Histone modification is closely associated with several diseases. The aim of the current study was to investigate the associations among histone acetylation, matrix metalloproteinases (MMPs) and premature rupture of membranes (PROM) during pregnancy. A total of 180 puerperants were divided into three groups: i) Preterm-PROM (PPROM), ii) term-PROM (TPROM) and iii) full-term labor (FTL). Enzyme-linked immunosorbent assay (ELISA) kits and western blotting were used to determine the protein concentrations of MMP2, MMP9, histone deacetylase (HDAC)1, HDAC2 and HDAC6, and the protein levels of histone H4 lysine (H4K)5 and H4K8 acetylation, respectively, in three types of fetal membranes. Additionally, human amniotic epithelial cells were used to determine the effects of the HDAC inhibitors droxinostat and chidamide on cell viability, histone acetylation and the levels of MMP2, MMP9, HDAC1, HDAC2 and HDAC6 in vitro, using the Cell Counting Kit-8 assay, western blotting and ELISA, respectively.

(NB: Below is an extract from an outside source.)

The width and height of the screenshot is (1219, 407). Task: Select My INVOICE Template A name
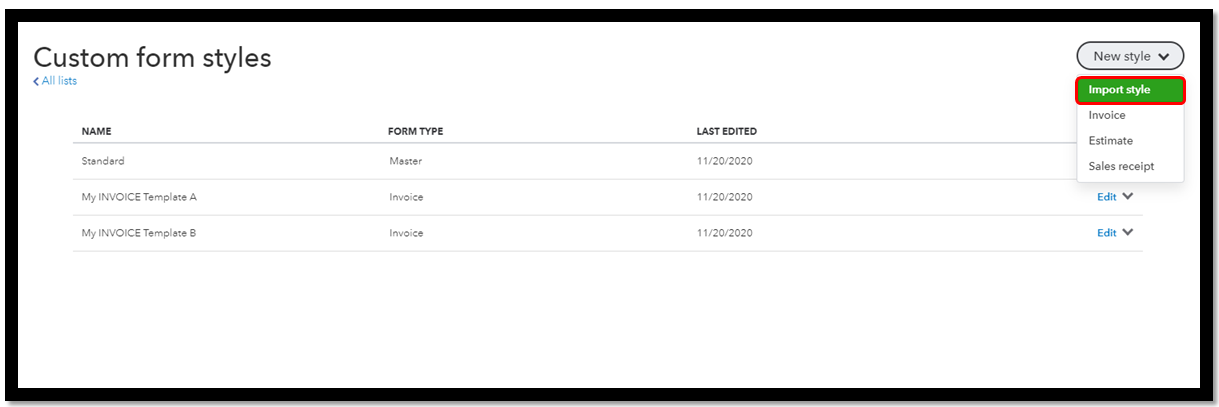(139, 197)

Furthermore, the effects of droxinostat and chidamide on the invasion and migration abilities of human amniotic epithelial cells were investigated using transwell assays. In fetal membranes, the activities of MMP2 and MMP9 increased in PPROM, but decreased in TPROM. Further, the expression of HDAC1 was decreased and histone hyperacetylation was increased in both PPROM and TRPOM. In vitro experiments revealed that 5 µM droxinostat and 0.5 µM chidamide selectively decreased the level of HDAC and induced acetylation of H4K5 and H4K8. Additionally, the aforementioned HDAC inhibitors reduced human amniotic epithelial cell viability, invasion and migration, and decreased the expression levels of MMP2 and MMP9. The current study revealed a high expression level of MMP2 and MMP9 in PPROM compared with TPROM and FL tissue, which was in accordance with previously published studies. Furthermore, the in vitro tests performed in the current study revealed the effect of histone H4 hyperacetylation on inhibiting MMP2 and MMP9 levels in vitro was similar to that observed in TPROM. The results obtained in the current study may be used as a theoretical guide for clinical treatment of premature rupture of membranes.